The Mary Turpin Bennion, her
parents and her historic table and chair:
Mary Turpin was born January
25, 1841 in Birkenshaw, Yourkshire, England of William Turpin and Elisabeth Tidwell
Turpin.
William was a skilled
carpenter and wheelwright.
While Elizabeth had no formal
schooling, she was educated by her father. At age 16 she went out to domestic
service and lived for seven years in the cultured and wealthy family of Edward
Acroid.
William earned a good living,
building a home and had several cottages to rent. He married Elizabeth May 14, 1838.
During the early years of
this marriage, the Mormon Elders brought the gospel to the family which was
baptized in May or 1842.
While they had a comfortable
living, the call to “Gather to Zion” put the family on the ship, Norfolk the
fall of 1844 on the way to the mouth of the Mississippi River.
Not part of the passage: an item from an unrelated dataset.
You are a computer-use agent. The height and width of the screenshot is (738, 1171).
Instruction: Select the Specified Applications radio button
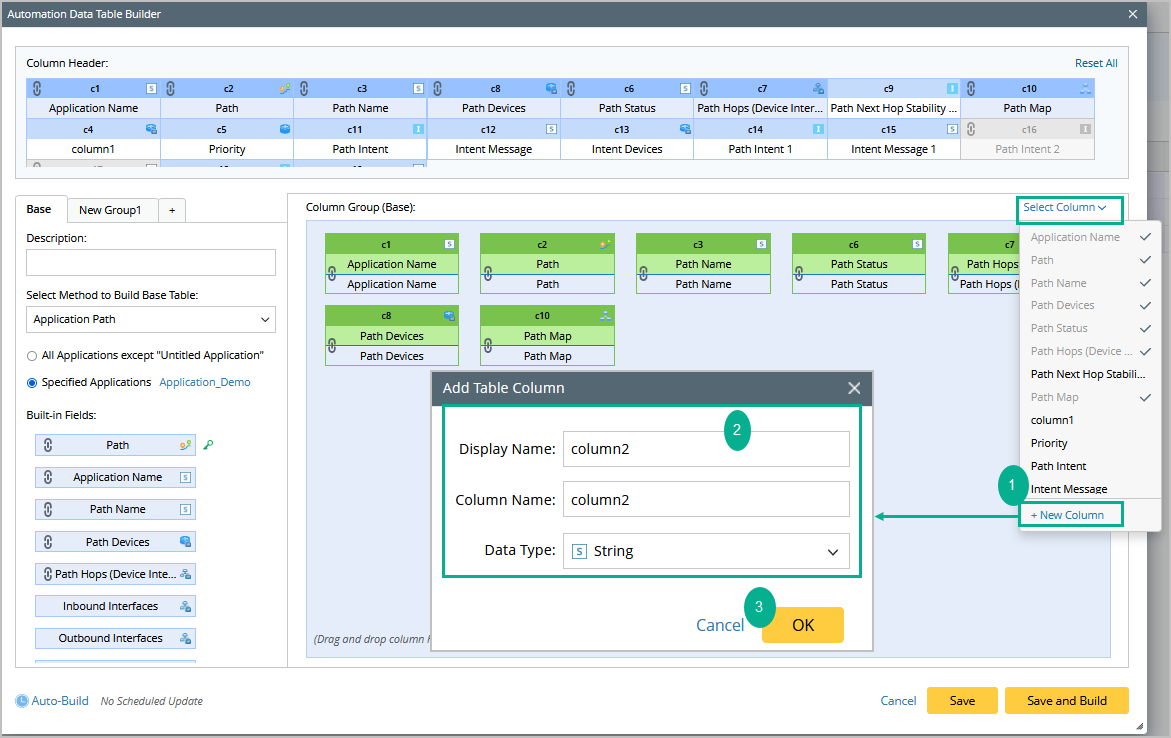33,382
Mary was just three and a half years of age.
That fall, a steamboat took
them up the Mississippi to Nauvoo.
With the Prophet Joseph
already dead and the Saints being driven from Nauvoo, the family was asked to
stay in Nauvoo so the father could help fix wagons for those fleeing the
area.
The fall of 1846, with
nothing to show for his most productive years, the family set out to cross Iowa
to rejoin the Saints. In later years,
Mary said her five-year-old memories of those days are the first to stick in
her mind.
Through sickness, birth and
family death, they traveled to Bonaparte, not being able to make it to Winter
Quarters arriving at Winter Quarters late the next spring. They stayed in the general area of Winter
Quarters for three years.
Their four month journey
across the plains to Salt Lake City started in June 1851 when Mary was ten
years old. With family sickness, Mary
was practically the only one to help drive the wagons, the extra teams and keep
track of loose cows that traveled with them for the four month journey.
They reached the Salt Lake Valley
in October 1852 and settled “over Jordan” about ten miles south of the city.
On April 19, 1857, at age 16,
Mary became the third wife of John Bennion.
For the next ten years, she
lived “Over Jordan” in the area where Taylorsville now is, and 1861 she lived in
a dugout in Rush Valley, west of the Oquirrh mountains. She returned once from Rush Valley because of
problems with the Indians.
During her life, she had
seven sons and one daughter, Zina with whom she chose to live beginning in 1897
for the last 16 years of her life after the death of her husband and the
university graduation of her sons.
A table and chair that travelled
with Mary and her family across the plains and found their way into her
daughter Zina Bennion Cannon’s home.
Beatrice Cannon Evans, the
eldest of eleven children of Zina Bennion and lived 16 years with her
grandmother and her table and chairs.
If the table could speak,
what stories it could tell.
I now have the table and
chairs to be passed on in the family.
For more detail consult Bennion Family History Volume 1.